Actually, maybe better use the standard TX endpoint, which already has a fiber pool attached to it and is guaranteed to exist?

I wouldn't recommend reusing the existing endpoints. We currently have "tx" and "tx_prio".

"tx" has a fiber-pool of a limited size, and is connected to IProto and net_msg_max. Reusing it for external requests of unknown nature would potentially steal resources from IProto, if those user-callbacks are going to be taking lots of yield-time.
"tx_prio" is running right in the scheduler fiber. It can't yield. If we make it being served by a non-scheduler fiber, then we slow down processing of our system messages, like WAL batch responses. They would need +1 fiber switch even when users don't send anything.

Which means that the safest option would be to create a new "public" endpoint with a known name, and serve it on a single system fiber. Users could connect their pipes to it. It would be created before box.cfg, right after cbus initialization.

I would suggest, that we rename the current internal endpoints to something like "__tx" and "__tx_prio", and the new endpoint would be called just "tx".
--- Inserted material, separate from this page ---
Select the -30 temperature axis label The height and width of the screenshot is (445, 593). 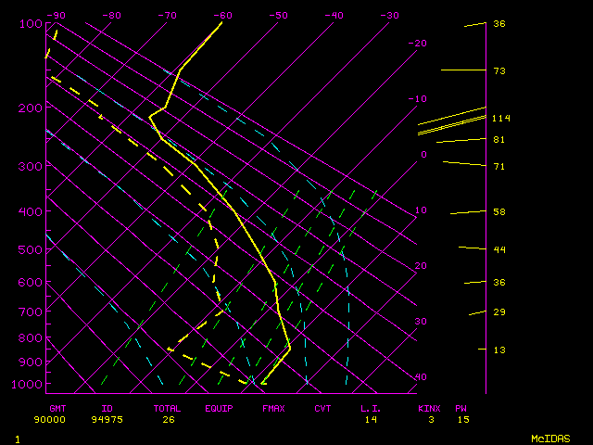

If the users need a fiber pool on it, they could implement it themselves on top. This looks a bit crutchy, but I don't yet see an easy solution for it, when the endpoint is "built-in". In my previous suggestion they could run tnt_bus_ev_endpoint_loop() in multiple fibers and those fibers would be the pool naturally. To help them, we would need (maybe not now) to introduce a C API for a fiber pool, or introduce a function like box_endpoint_loop() which would make the current fiber join the processing on "box" endpoint, or introduce a new box.cfg setting for the size of a built-in pool on that endpoint (too complex, IMO).

This single-endpoint stuff also makes me worried if different independent modules would try to send heavy yielding messages to TX thread and would compete for the worker fibers of this endpoint. With separate manually managed endpoints it wouldn't happen.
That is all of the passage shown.